* [PAGE EXTRACT]:
□ □ □ □ □
Fashion Network: How do you find Frame?
Natalie Bader: I’d say it was opportunistic. We thought it would be great to have a partner like Frame that would bring a new vision of the Ritz, young, fresh and friendly. I liked the idea of mixing that with our great tradition. Camilla introduced me to the Frame team, and I met Erik Torstensson (Frame founder) and fit was immediate.
FN: Why did you not work with a bigger luxury brand?
NB: No, our job is to find new talent. For instance, we have taken François Perret, a great young pastry maker. And we will do the same with our new chef, a girl called Eugénie Béziat. She is still fresh, young and we will develop her here. Eugénie is from the south of France and born in Africa, so she has a sense of taste and fragrance that is special.
In June, Perret opened Ritz Paris Le Comptoir at 38 rue Cambon, allowing passersby to taste his signature whipped cream desserts like Barquette Caramel or Entremets Madelaine inside a bright white space lit by a giant Bohemian blown glass ceiling fitting.
The Ritz’s grandest restaurant l’Espadon, closed during the Covid Pandemic, and will open next September with Béziat in charge of the kitchen. At her restaurant La Flibuste in the Alpes-Maritimes, the 38-year-old Béziat was noted for her audacious recipes such as red mullet, helicryse, carrot tops and artichoke with cocoa. Currently, the Ritz’s main restaurant is the Brassiere Vendome, near its front door on the square of the same name.
□ □ □ □ □
* [DATA SHOWN]:
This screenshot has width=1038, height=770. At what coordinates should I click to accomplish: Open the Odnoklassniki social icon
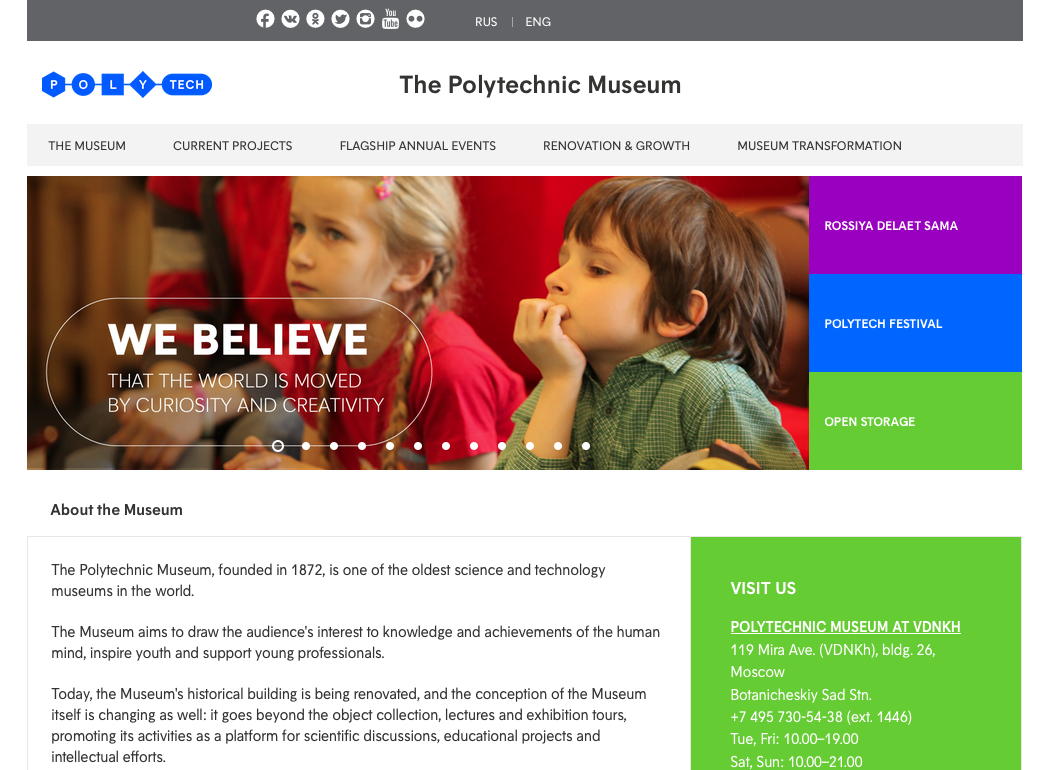click(315, 19)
□ □ □ □ □
* [WORK REQUEST]: In the interview extract, reproduce the stretch from "Natalie Bader: I’d" through "bigger luxury brand?", swapping "opportunistic" for "spontaneous".

* [ANSWER TO THE PROBLEM]:
Natalie Bader: I’d say it was spontaneous. We thought it would be great to have a partner like Frame that would bring a new vision of the Ritz, young, fresh and friendly. I liked the idea of mixing that with our great tradition. Camilla introduced me to the Frame team, and I met Erik Torstensson (Frame founder) and fit was immediate.
FN: Why did you not work with a bigger luxury brand?